[Data taken from a collection]
####################
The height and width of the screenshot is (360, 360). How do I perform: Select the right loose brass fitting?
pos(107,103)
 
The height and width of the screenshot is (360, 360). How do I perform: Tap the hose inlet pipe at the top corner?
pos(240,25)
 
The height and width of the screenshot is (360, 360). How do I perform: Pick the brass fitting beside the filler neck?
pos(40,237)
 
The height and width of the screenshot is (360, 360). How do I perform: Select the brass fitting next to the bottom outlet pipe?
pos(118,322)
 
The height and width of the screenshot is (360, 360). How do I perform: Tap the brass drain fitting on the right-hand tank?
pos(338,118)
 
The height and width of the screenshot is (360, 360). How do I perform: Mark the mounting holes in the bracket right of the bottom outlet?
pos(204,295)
####################
▶ _Aim_
Arrange the data above as a numbered list, from the line with "the right-hand tank?" up to and including the last line of the data, leaving out any blank lines.

▶ _Task response_
1. The height and width of the screenshot is (360, 360). How do I perform: Tap the brass drain fitting on the right-hand tank?
2. pos(338,118)
3. The height and width of the screenshot is (360, 360). How do I perform: Mark the mounting holes in the bracket right of the bottom outlet?
4. pos(204,295)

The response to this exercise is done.